-- O QUE FAZER --
Atualize o texto sobre a Fábrica de Móveis S. Bernardo: reproduza o trecho entre "A Fábrica de" e "de D’Angelo (1).", inclusive, com "aldeia" substituído por "vila".

A Fábrica de Móveis S. Bernardo foi uma das maiores e mais longevas representantes da indústria moveleira local. Suas origens  estão  ligadas às figuras de  Giovanni D’Angelo e Antonio Caputo,  italianos oriundos da pequena aldeia litorânea de Scario, na comuna de San Giovanni a Piro, região da Campânia. Foi também neste local que, em 1893, se estabeleceram laços familiares entre os dois, através do casamento entre Caputo e Sophia, irmã de D’Angelo (1).
 
Em 1895, os dois imigrantes mantinham armazéns no trecho central da Rua Marechal Deodoro (2) e,  por volta de 1900, estavam estabelecidos na região do atual Riacho Grande (3). Nesta época, João entrou no ramo de processamento de madeira ao arrendar a serraria de Abrão Delegá, na mesma área,  por um breve período (4). Em 1902, já sócios, Caputo e D’Angelo instalaram uma serraria movida a vapor em terras que haviam adquirido recentemente, nas proximidades do atual Centro de Esportes Aquáticos do Riacho Grande, no atual Bairro Estoril. O município era então um dos maiores produtores da madeira do Estado de São Paulo, contando  com 15  engenhos de serra hidráulicos e 4 serrarias movida a vapor (5). Entre os equipamentos adquiridos por Caputo para a empresa estava uma máquina belga para cortar toras (Hochleistungsgatter) fabricada pela indústria Danckaert, que, em  1982, foi cedida à prefeitura municipal e fixada como monumento aos moveleiros de São Bernardo do Campo, nas proximidades da esquina da Rua Jurubatuba com a Rua José Pelosini, local onde ainda hoje se encontra (6). Esta serraria seguiu registrada como pertencente à dupla até 1911, e,  à partir de 1912, surge nos registros da prefeitura como pertencente apenas à Antonio Caputo, que depois adquiriu também outras serrarias na região.

-- DADOS FORNECIDOS --

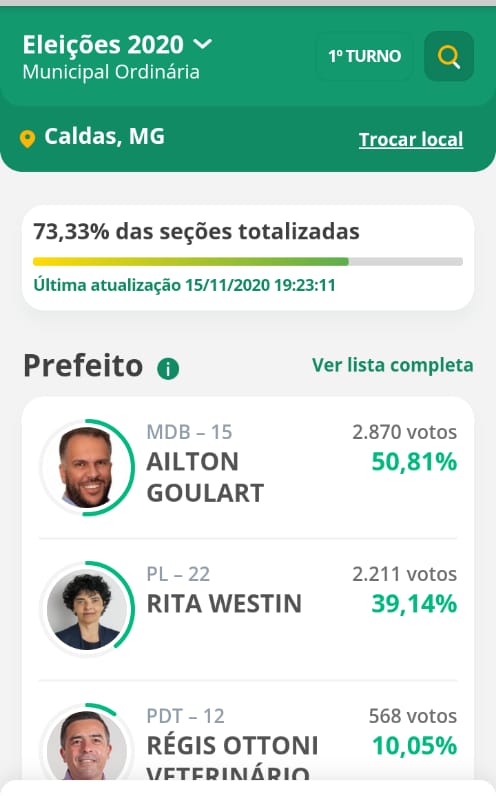Open Rita Westin's candidate photo

(87, 609)
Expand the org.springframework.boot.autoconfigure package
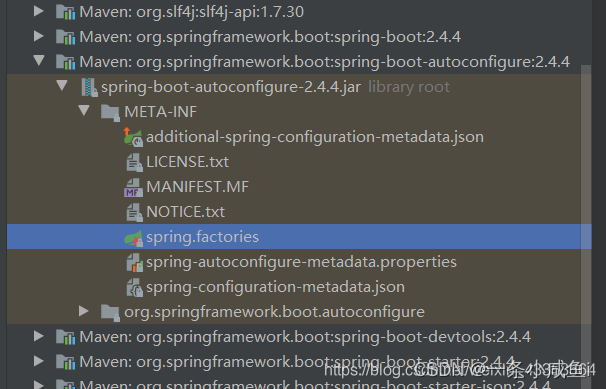 pyautogui.click(x=83, y=311)
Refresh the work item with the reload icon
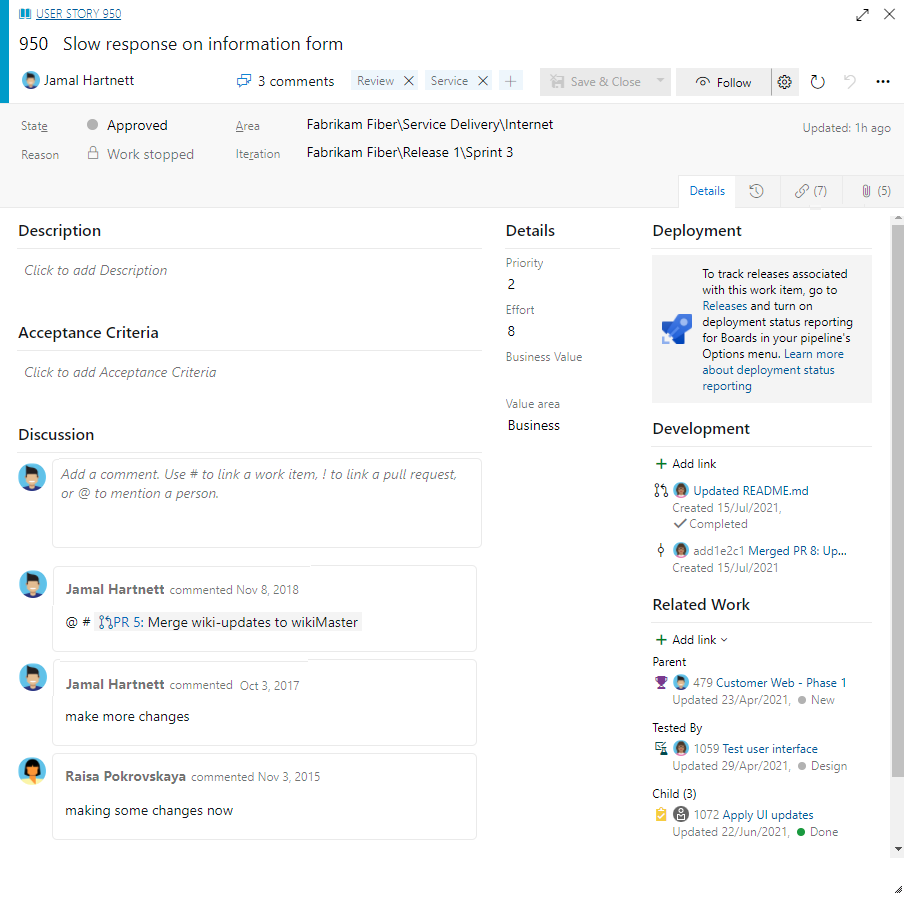This screenshot has width=904, height=901. coord(817,81)
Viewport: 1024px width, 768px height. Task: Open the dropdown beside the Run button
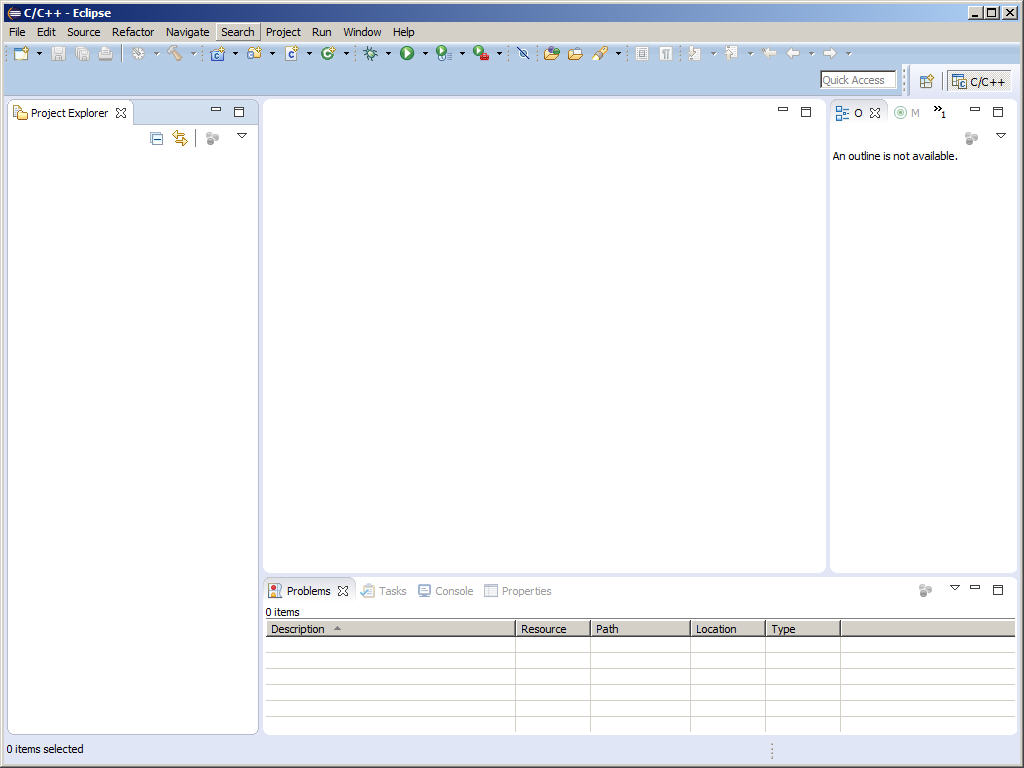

-- RESPOSTA ESPERADA --
A Fábrica de Móveis S. Bernardo foi uma das maiores e mais longevas representantes da indústria moveleira local. Suas origens  estão  ligadas às figuras de  Giovanni D’Angelo e Antonio Caputo,  italianos oriundos da pequena vila litorânea de Scario, na comuna de San Giovanni a Piro, região da Campânia. Foi também neste local que, em 1893, se estabeleceram laços familiares entre os dois, através do casamento entre Caputo e Sophia, irmã de D’Angelo (1).